Romanian Language Technology

Wolfgang Teubert * Language Resources for Language Technology

John Sinclair has recently developed a corpus typology, and I am using it in my brief account of corpus types [2]:

Special corpus. Special corpora are assembled for a specific purpose, and they vary in size and composition according to their purpose. By intention, special corpora are not balanced (except within the scope of their given purpose) and, if used for other purposes, give a distorted view of the language segment. They can have a number of advantages compared with balanced corpora. Their main advantage is that the texts can be selected in such a way that the phenomena one is looking for occur much more frequently in special corpora than in a balanced corpus. A corpus that is enriched in such a way can be much smaller (perhaps ten times) than a balanced corpus providing the same data.

Reference corpus. Reference corpora come closest to the old concept of a representative corpus. They are composed on the basis of relevant parameters agreed upon by the linguistic community and should include spoken and written, formal and informal language representing various social and situational strata. The idea behind reference corpora is that they can be used for a large variety of purposes, thus, rendering most special corpora unnecessary. They are also the point of reference when it comes to measuring the distortion of special corpora. They are used as benchmarks for lexicons and for the performance of generic tools and specific language technology applications. They are large in size; 50 million words is considered to be the absolute minimum; 100 million will become the European standard in a few years.

Monitor corpus. Language changes, and these changes should be reflected in a constant growth rate of corpora, leaving untouched the relative weight of its components (i.e., the balance) as defined by the parameters. The same composition schema should be followed year by year, the basis being a reference corpus with texts spoken or written in one single year.

Opportunistic corpus. The opportunistic corpus is an inexpensive alternative to the reference corpus. It is a collection of electronic texts that can be obtained, converted, and used free or at a very modest price; and its composition principle is that one should take all one can get and try to fill in blank spots as soon as they are recognized. Their place is in environments where size and corpus access do not pose a problem. The opportunistic corpus is a virtual corpus in the sense that the selection of an actual corpus (from the opportunistic corpus) is up to the needs of a particular project. Today's monitor corpora usually are opportunistic corpora.

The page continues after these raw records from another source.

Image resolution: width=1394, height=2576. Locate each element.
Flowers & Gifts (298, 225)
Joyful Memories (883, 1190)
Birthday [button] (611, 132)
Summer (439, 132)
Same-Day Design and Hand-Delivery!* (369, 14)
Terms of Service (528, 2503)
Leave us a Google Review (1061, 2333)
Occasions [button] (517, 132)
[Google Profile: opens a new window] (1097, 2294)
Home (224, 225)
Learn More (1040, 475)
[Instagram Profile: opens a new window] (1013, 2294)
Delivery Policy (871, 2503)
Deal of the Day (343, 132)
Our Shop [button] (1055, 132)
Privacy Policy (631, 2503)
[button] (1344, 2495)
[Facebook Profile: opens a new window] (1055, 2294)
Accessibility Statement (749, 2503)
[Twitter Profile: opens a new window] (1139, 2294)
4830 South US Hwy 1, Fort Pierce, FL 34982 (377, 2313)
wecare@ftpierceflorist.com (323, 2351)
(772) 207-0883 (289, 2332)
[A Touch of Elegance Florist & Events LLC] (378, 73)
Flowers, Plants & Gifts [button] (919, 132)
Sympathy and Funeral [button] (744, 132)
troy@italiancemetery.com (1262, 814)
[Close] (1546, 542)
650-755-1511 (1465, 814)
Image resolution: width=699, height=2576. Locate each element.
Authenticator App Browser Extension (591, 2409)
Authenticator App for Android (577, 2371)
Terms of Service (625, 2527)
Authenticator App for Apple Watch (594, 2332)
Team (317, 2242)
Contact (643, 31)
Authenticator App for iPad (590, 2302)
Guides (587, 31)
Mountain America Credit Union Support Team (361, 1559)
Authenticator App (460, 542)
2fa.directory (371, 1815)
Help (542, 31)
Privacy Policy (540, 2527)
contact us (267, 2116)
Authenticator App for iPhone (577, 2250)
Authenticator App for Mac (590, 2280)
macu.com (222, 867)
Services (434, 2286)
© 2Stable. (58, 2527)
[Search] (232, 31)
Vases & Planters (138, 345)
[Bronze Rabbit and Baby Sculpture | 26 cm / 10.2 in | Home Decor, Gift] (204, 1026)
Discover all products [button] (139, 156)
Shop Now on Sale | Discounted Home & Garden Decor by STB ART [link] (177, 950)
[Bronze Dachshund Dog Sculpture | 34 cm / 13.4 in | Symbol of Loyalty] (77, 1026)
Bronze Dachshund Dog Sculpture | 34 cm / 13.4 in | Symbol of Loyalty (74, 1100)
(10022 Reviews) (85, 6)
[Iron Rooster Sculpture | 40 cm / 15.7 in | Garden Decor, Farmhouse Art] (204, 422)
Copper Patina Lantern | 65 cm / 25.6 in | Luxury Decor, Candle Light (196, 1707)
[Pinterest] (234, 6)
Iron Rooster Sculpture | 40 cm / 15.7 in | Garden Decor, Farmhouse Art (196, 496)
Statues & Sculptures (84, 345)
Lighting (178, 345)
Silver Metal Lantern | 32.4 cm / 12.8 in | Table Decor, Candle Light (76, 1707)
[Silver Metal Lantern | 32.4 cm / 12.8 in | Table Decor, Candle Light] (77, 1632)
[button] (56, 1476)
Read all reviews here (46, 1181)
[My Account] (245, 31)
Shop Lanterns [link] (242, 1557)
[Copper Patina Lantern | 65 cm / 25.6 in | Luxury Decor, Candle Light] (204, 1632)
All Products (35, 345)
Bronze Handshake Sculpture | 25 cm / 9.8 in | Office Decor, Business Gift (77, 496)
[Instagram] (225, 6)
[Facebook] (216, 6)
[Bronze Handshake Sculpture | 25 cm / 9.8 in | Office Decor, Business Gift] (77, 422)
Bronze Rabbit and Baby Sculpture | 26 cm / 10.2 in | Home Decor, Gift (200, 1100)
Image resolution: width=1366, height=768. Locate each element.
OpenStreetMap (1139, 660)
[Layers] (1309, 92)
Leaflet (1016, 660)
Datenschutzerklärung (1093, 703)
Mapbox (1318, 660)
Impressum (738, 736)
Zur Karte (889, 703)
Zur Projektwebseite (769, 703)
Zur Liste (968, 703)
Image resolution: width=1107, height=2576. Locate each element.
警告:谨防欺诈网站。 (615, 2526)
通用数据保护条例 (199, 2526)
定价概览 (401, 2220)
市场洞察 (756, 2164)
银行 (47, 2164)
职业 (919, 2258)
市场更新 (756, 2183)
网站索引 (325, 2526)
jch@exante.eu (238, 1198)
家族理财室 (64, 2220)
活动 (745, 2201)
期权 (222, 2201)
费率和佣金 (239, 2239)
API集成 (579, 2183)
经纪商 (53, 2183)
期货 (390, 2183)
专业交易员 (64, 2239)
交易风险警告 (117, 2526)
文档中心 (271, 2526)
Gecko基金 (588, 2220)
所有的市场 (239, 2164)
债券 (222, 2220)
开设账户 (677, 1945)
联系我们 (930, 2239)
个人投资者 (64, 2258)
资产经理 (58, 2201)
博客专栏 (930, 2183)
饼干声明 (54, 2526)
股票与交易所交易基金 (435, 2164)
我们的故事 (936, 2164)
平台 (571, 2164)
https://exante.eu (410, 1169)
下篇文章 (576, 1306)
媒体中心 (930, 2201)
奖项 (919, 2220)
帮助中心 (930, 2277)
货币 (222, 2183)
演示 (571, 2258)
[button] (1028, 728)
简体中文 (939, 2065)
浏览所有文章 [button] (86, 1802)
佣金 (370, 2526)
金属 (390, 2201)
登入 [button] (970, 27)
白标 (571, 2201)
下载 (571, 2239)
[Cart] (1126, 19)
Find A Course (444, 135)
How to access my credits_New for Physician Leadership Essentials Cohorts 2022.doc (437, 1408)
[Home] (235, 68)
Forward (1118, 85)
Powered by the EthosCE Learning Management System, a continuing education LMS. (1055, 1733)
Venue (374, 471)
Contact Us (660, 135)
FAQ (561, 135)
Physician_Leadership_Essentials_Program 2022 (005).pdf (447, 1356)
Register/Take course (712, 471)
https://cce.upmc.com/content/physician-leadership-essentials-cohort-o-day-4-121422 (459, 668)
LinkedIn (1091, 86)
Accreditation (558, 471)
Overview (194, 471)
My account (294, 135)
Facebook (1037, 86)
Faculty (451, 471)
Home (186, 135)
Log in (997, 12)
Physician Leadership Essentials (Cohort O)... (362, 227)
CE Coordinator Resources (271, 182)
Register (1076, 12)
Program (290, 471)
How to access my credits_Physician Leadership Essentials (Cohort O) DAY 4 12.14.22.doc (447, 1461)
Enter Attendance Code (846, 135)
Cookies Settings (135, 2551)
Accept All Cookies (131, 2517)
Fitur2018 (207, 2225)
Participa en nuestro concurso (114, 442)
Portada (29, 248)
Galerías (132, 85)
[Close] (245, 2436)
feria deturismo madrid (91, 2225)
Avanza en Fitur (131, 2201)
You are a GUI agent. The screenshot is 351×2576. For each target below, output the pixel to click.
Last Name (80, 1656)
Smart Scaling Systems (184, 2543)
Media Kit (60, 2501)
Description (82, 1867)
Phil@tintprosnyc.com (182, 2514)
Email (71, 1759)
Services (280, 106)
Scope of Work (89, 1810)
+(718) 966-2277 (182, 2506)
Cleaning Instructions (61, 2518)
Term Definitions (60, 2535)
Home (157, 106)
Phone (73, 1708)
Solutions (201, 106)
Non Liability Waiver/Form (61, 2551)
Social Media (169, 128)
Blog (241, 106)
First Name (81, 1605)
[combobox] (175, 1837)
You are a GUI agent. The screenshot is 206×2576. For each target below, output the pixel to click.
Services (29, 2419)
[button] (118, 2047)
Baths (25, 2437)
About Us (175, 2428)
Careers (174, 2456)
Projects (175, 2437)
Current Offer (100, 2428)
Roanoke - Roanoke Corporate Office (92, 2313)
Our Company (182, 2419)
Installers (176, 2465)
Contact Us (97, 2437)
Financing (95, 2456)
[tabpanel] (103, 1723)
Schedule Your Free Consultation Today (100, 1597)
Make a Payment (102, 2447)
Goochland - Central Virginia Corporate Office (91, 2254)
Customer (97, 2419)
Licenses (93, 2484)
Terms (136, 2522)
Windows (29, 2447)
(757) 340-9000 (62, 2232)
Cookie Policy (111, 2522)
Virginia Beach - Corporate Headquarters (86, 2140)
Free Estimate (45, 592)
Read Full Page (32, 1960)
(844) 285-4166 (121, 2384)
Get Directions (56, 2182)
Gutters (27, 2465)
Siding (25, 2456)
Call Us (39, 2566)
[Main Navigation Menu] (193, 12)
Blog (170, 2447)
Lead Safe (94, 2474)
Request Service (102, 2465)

Comparable corpus. For multilingual research and applications, corpora in each language are needed that follow the same composition pattern and, thus, can be used for language comparison. Opportunistic corpora cannot fulfill this claim. The focus is, therefore, on reference corpora. The Commission of the European Community is funding a project whose main goal is the creation of comparable reference corpora (of 50 million words each) for all the official languages of the European Union including Catalan and Irish. Comparable corpora are an indispensable source for bilingual and multilingual lexicons and a new generation of dictionaries [3].

Parallel corpus. Texts in one language and their translations into other languages constitute parallel corpora. They are the source for the detection of translation equivalents and, thus, can play an important role in the development of multilingual lexicons. In order to do this, parallel corpora must be aligned at least sentence by sentence, preferably phrase by phrase. Their disadvantage is that the language of translations is distorted and does not contain the full range of vocabulary and syntax. To compensate for this deficiency, one can set up reciprocate parallel corpora, corpora containing authentic texts as well as translations in each of the languages involved. This allows double-checking translation equivalents. Only if a collocation or phraseologism occurs also in authentic texts, is it counted as an acceptable equivalent.

4. Standardization and validation

Anyone who wants to build up a corpus has to make a number of decisions about how to encode the text. A text is more than a stream of words; it contains much more information. It may have one or more authors, a title, chapter headings, tables and figures, footnotes, foreign language citations, font shifts, paragraphs, and many other features. What should be retained? How should it be encoded? Should one aim at reconstruction of the source text complete with its specific layout? There are no strict rules. However we decide, we have to abide by the decision we made for the entire corpus. If we mark footnotes in text A, we should also mark them in exactly the same way in text B. There must be an explicit list of the features to be encoded, and there must be a set of unambiguous codes. Only a text collection that has been encoded in such a consistent way should be called a corpus.

Why do we need consistency in the creation of corpora? Corpora are raw data waiting for linguistic analysis. To extract information from corpora, we have to use software. The more complicated our query is, the more sophisticated our software must be. If we want to extract complex phraseologisms consisting of all headlines of newspaper texts containing a certain phraseologism, we must make certain that headlines are marked consistently.